Untersuchungsausschüsse sind sinnvoll bei Themen, bei denen Fakten umstritten sind und Beweise erhoben werden können. Also bei Fragen wie: "Was geschah am Tag XY? Wer hat mit wem gesprochen?" Untersuchungsausschüsse sind dazu da, dass sie zu solchen Fragen Ermittlungen anstellen, ähnlich wie Gerichte. Sie können ZeugInnen befragen, Unterlagen sichten und ähnliches - das ist das Wirkungsvolle an Untersuchungsausschüssen.

Die Verantwortlichkeit für Sanktionen vor dem Urteil des Bundesverfassungsgerichts ist weniger eine solche Faktenfrage, sondern eine Frage der politischen Bewertung.

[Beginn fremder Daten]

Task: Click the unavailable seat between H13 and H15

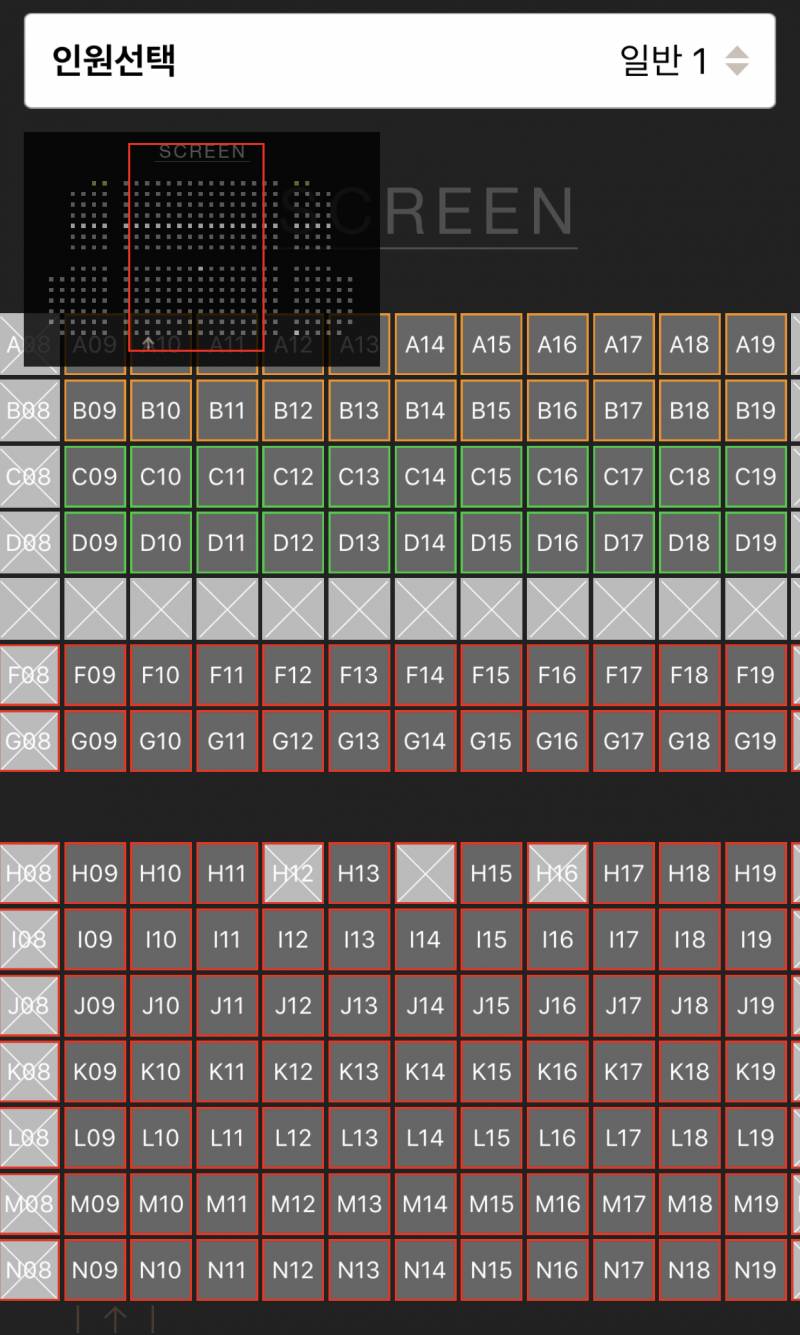Action: (425, 873)
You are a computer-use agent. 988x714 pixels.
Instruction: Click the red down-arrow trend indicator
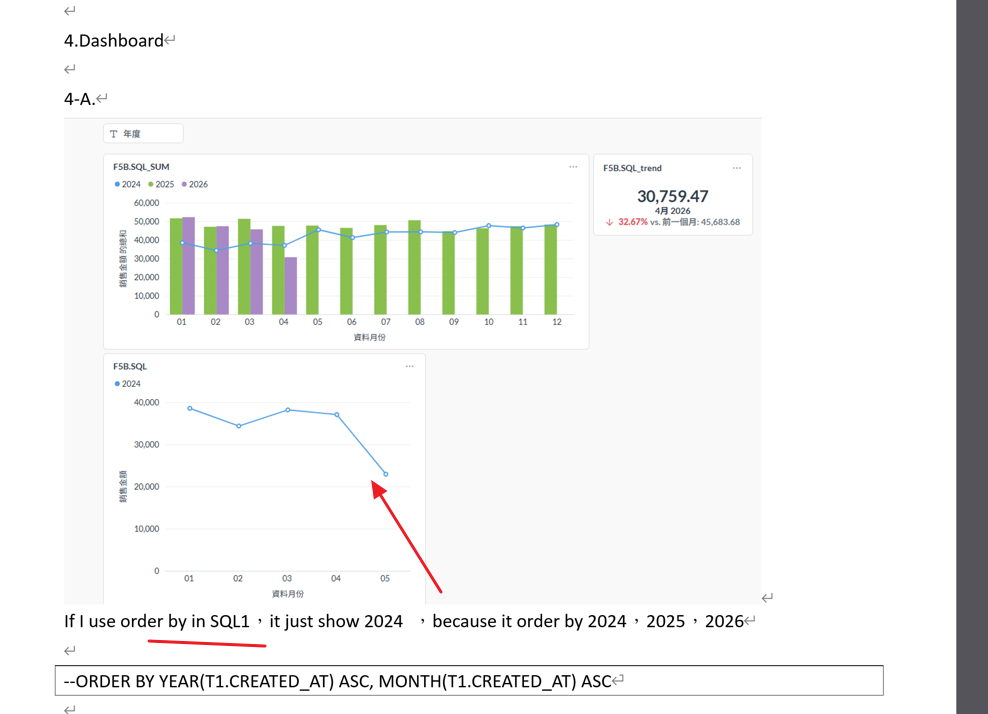click(x=609, y=222)
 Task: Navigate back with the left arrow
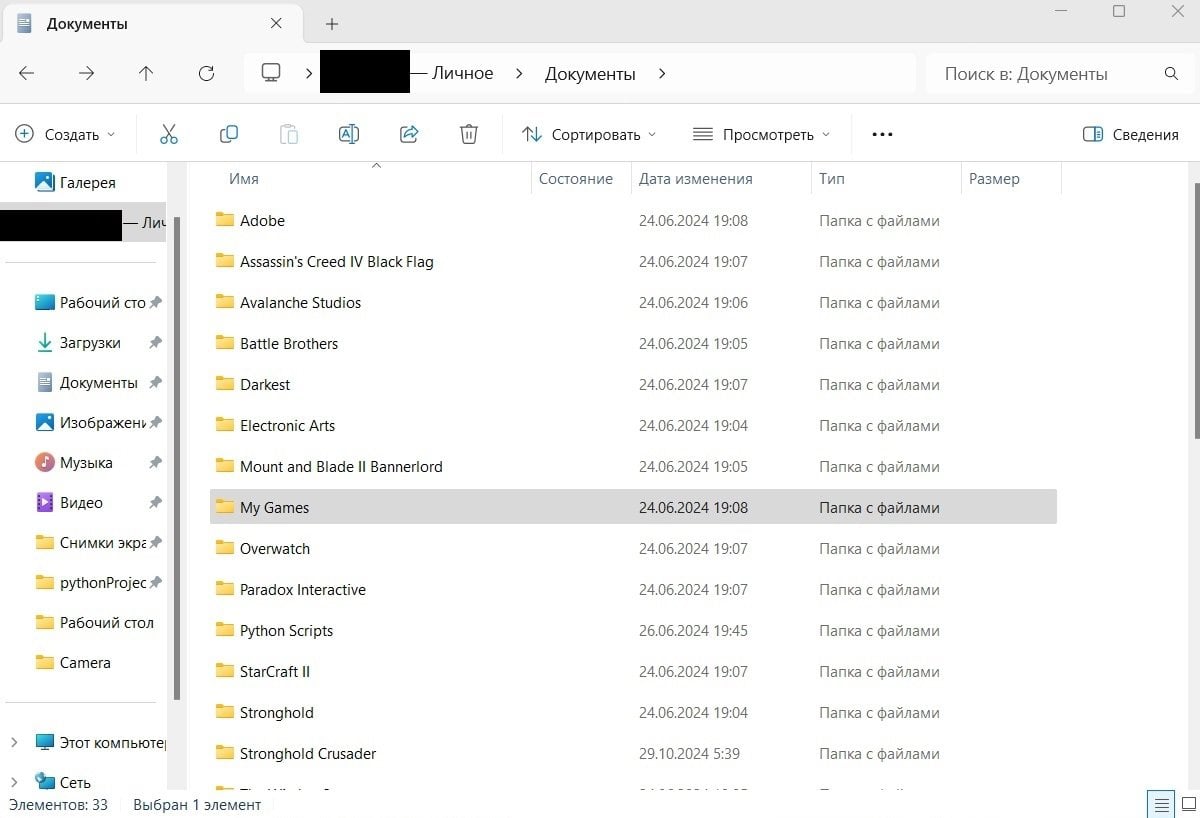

Das wird daran deutlich, dass man dazu kaum "Beweise" erheben - also ZeugInnen befragen, Unterlagen auswerten usw. - kann. Diese Bewertung ist für einen Untersuchungsausschuss keine geeignete Frage. Wenn man die Verantwortlichkeit für die Vergangenheit aufgreifen möchte, dann gehört das in die ganz reguläre politische Debatte.

Aber auch hier ist es kaum möglich, eine rechtliche Verantwortlichkeit festzustellen. Das Urteil sagt nicht, dass die betreffenden Sanktionen in den letzten 15 Jahren verfassungswidrig waren. Es gilt erst ab dem Tag der Urteilsverkündung, nicht rückwirkend. Rückwirkende Verfassungswidrigkeit gibt es eigentlich kaum, und das aus gutem Grund: Fragen, die dem Bundesverfassungsgericht vorgelegt werden, sind tatsächlich unklar. D.h. vorher kann es niemand sicher wissen. Erst durch das Urteil des Bundesverfassungsgericht wird die Rechtslage geklärt.

Trotzdem bestätigt das Urteil natürlich viele Kritiken, die schon seit Jahren geäußert wurden. Unsere Kräfte wollen wir jetzt darauf konzentrieren, das Urteil als Rückenwind für Veränderungen zu nutzen.